Everybody, including Elon Musk, wants us to go back to the office, but we can never go to the office again. Once we leave a place, neither we are ever the same again. In economic terms, our subjective valuations have changed, which means the resulting prices have changed, which means we’ll never reach the same equilibrium again.
The fundamental principle of economics is that all valuations are subjective, and subjective valuations change constantly.
If, for example, I offer you a glass of water, then your valuation depends upon a unique combination of circumstances that will never be recreated; granted, variations may prove insignificant to the ultimate price, but the precise combination of circumstances that generated any particular valuation will never be repeated or shared by anyone else (which is why central planning is utterly ludicrous, but that’s an idea for another day).
And remember price’s essential property: everybody’s price is determined by the marginal buyer’s and the marginal seller’s valuations.
That is, if I’m willing to spend $100 for that Coke, then I still get the market price of $1. The difference between my personal valuation and the market price is consumer surplus. (Price discrimination minimizes, but can never entirely eliminate consumer surplus, so we all enjoy a “bargain” unless and until we’re the marginal buyer.)
Of course, the same principle holds for the seller.
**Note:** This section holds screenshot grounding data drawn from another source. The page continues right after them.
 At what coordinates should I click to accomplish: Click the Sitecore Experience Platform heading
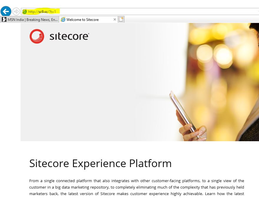[x=100, y=163]
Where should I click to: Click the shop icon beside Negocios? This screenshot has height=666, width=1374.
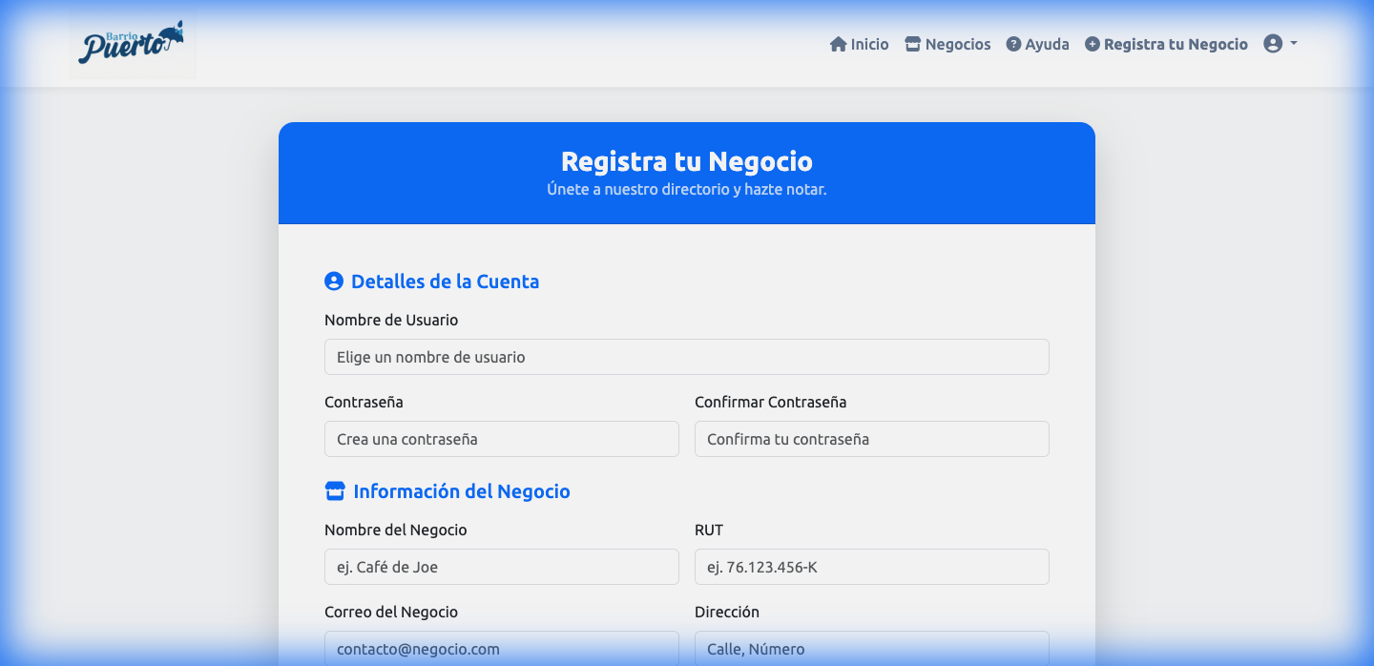click(911, 43)
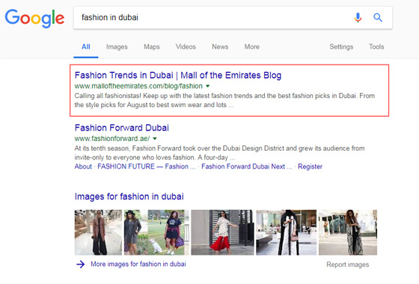Open thumbnail of woman in red pants
This screenshot has height=284, width=419.
point(222,232)
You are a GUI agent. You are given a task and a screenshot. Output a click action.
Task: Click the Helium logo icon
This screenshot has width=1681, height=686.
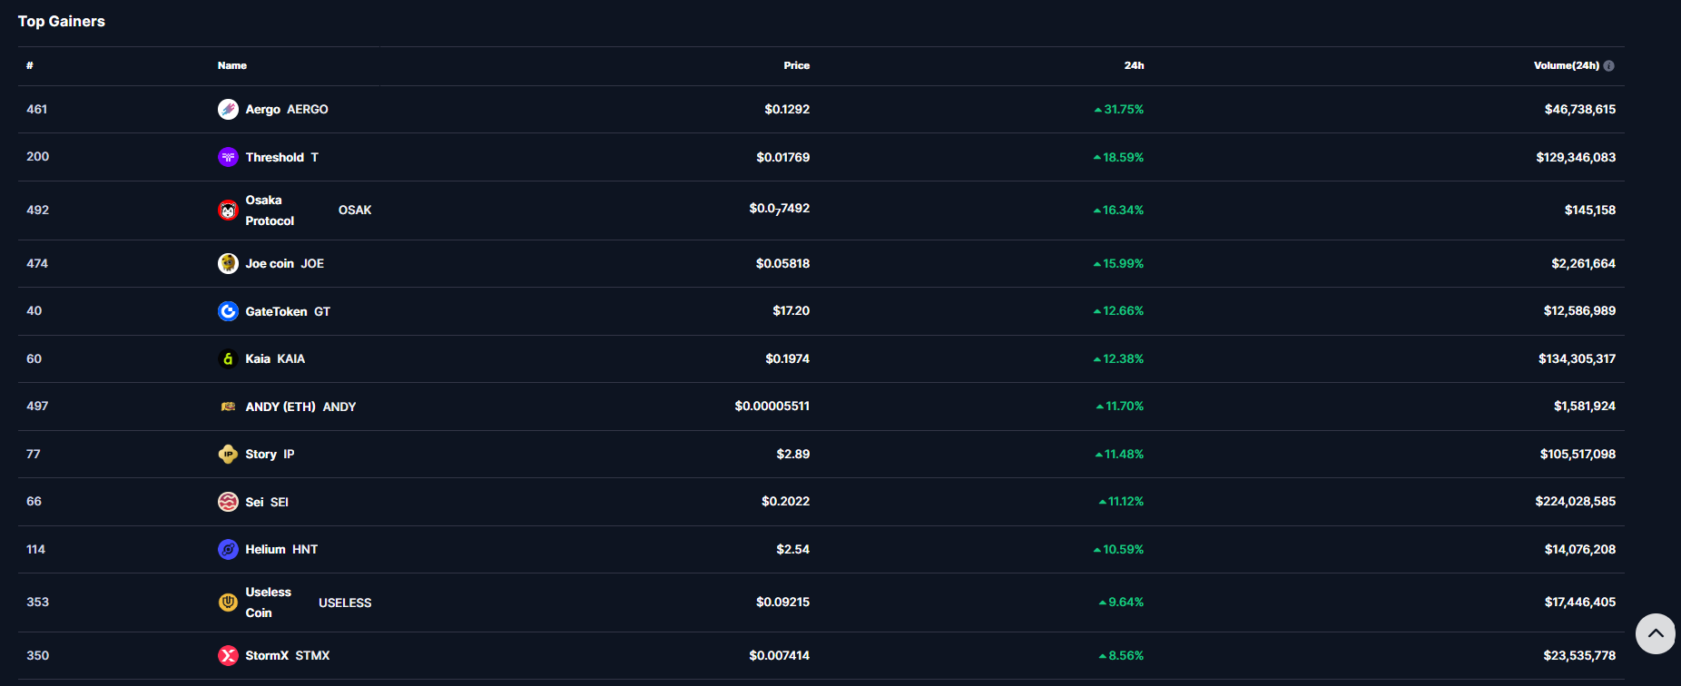click(x=228, y=550)
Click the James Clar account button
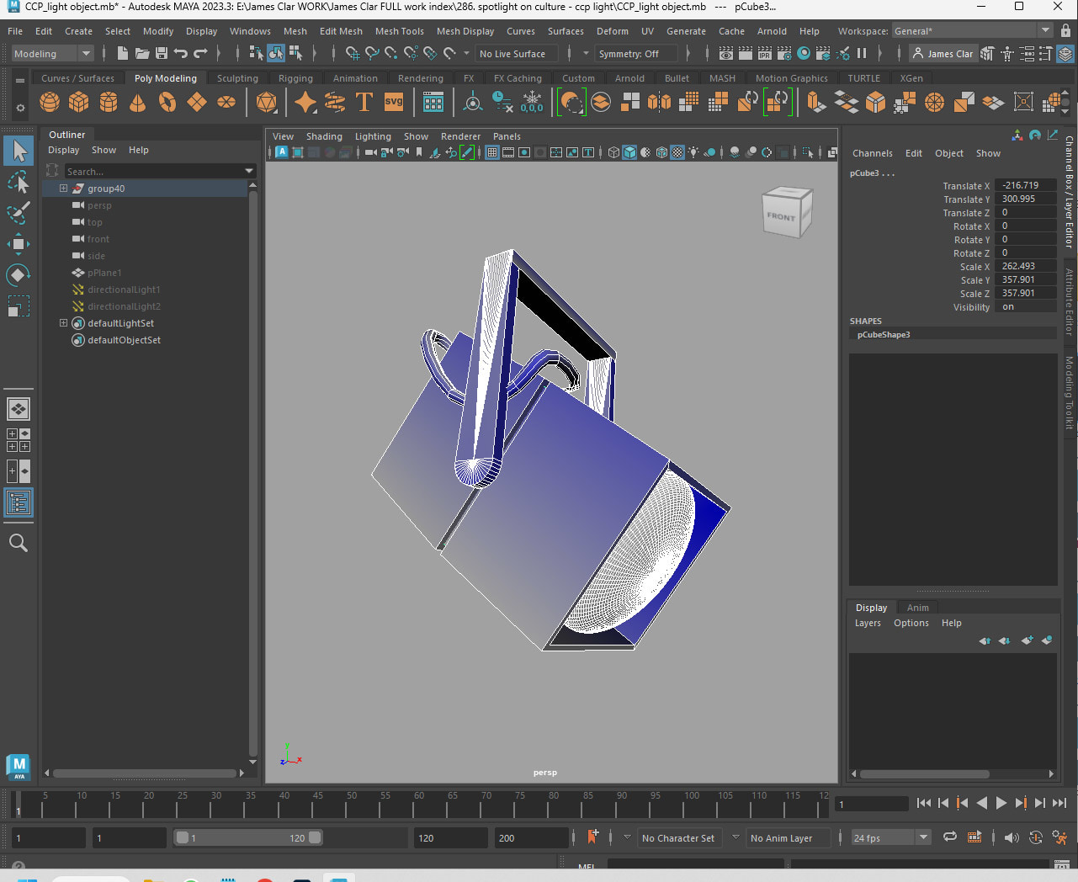 pos(943,54)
They get to charge everybody $1, even if they would have sold every unit save the last unit for much less; the difference between the market price and the price at which the producer would have sold is producer surplus, and the producer’s circumstances will never be recreated or shared with other producers either.
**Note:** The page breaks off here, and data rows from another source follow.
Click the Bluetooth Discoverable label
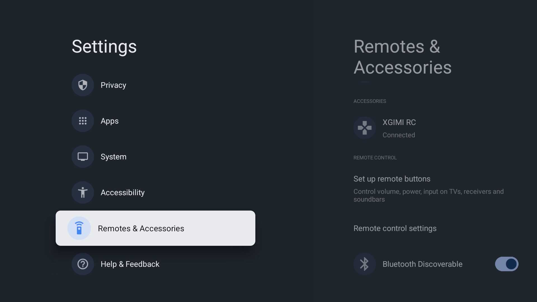pyautogui.click(x=422, y=264)
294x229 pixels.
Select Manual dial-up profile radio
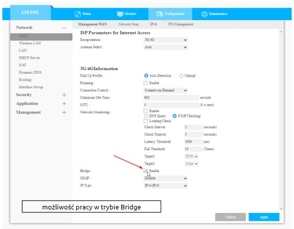181,76
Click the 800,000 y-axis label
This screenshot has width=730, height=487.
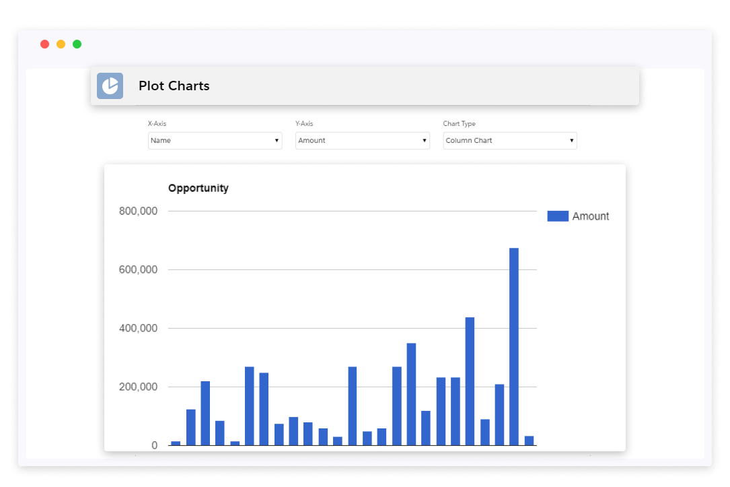(139, 212)
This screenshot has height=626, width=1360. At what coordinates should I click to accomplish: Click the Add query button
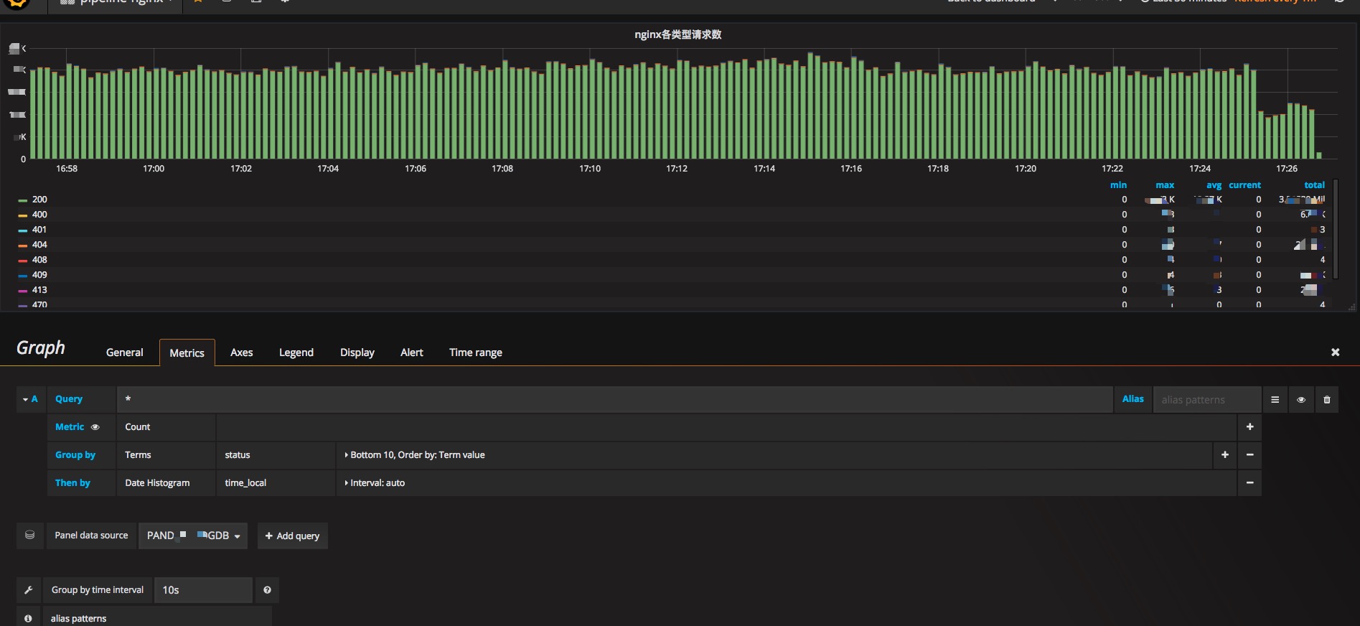coord(293,536)
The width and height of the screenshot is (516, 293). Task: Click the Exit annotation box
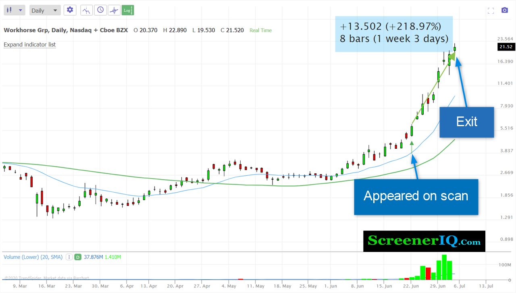466,122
The trick, therefore, for both consumers and producers is to do the best job they can at hiding their true preferences; the consumer wants to pay as little as possible, pretending that she’s the marginal consumer who may or may not buy, and the producer wants to charge as much as possible, pretending as best it can that each sale is the marginal sale it may or may not make. [Even coupons and sales are often an elaborate bluff, attempting to trick the consumer into believing that a particular price won’t be available for very long or absent particular conditions. At best, such discounts operate as price discrimination – reducing, but not eliminating producer surplus.]
The problem with allowing people to work from home, even temporarily, is that both sides gained greater insight into the other’s true preferences.
Employees learned that they were doing more than absolutely required to retain their jobs, and producers learned more about which perks and payments were required to retain employees – there’s no going back for either, so there’s no going back to the office because both sides’ preferences have been changed by that new knowledge.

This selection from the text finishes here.